DNA sequencing breaks this relationship[[1]]. A simple example of this is contrasting qPCR versus RNA-seq: with qPCR, every transcript you want to measure requires new primers, new PCR conditions, and probably a new well in a plate. Measuring 10 transcripts by qPCR is 10 reactions; measuring 100 transcripts is pretty annoying, and measuring 10,000 transcripts is probably not happening. RNA-seq, by contrast, measures all expressed transcripts in one shot, whether it’s 10 or 10 billion. The marginal cost of adding another RNA to your analysis is effectively zero. The labor, setup, and logistical overhead are constant even as the data generated grows exponentially. 

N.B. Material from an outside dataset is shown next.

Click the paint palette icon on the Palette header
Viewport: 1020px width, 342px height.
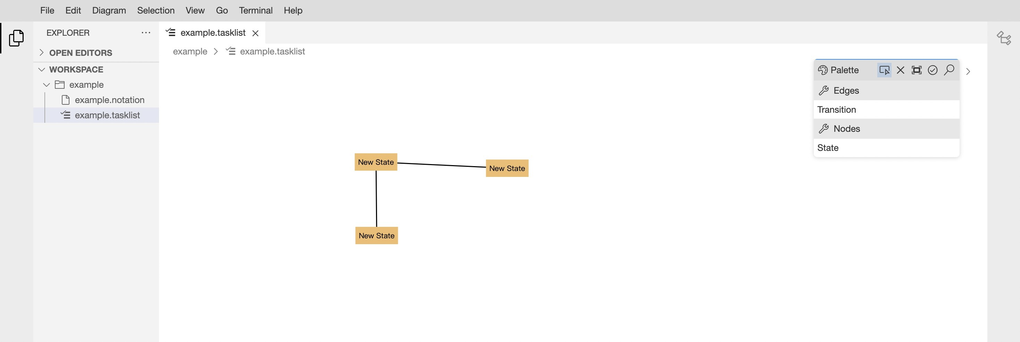click(x=823, y=70)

But that's not the full problem – actual biologically interesting experiments involve far more than just running a sequencer. To get to O(1) measurements rather than just O(1) readouts, we need one more tool: DNA barcodes. The general trick here is to come up with a bunch of hypotheses, somehow encode these hypotheses into DNA space, and assign each of these hypotheses its own sequenceable identifier. Then, put everything into a single pot, let biology do its thing, and put it on a sequencer. This is the logic behind MPRAs, CRISPR screens, pooled perturbation experiments, and so on; by combining DNA barcoding with DNA sequencing you now reduce the entire experimental pipeline into a single generic operation[[2]].

The combination of barcodes and sequencers creates a general path for designing O(1) experiments and it has worked spectacularly for genomics and transcriptomics. But not, unfortunately, for proteins.

At Escalante we are building a way to close this gap: quantitative, scalable, generalizable protein measurements with O(1) experimental complexity. 

Footnotes

[[1]]: Evergreen blogpost from Lior Pachter that explores similar topics

[[2]]: While powerful, this approach also has its limitations because not all biological questions are as easily encoded into DNA pools, or poolable in a big mixed culture. Questions like 'what happens within a cell when I perturb these genes' are tractable, while the subtly different question, 'what happens to this group of communicating cells when I perturb these same genes,' is not. This has real consequences–we think this is why so many are trying to model a virtual cell, rather than a virtual immune system, despite the fact that the latter is probably much more exploitable as a biopharma tool.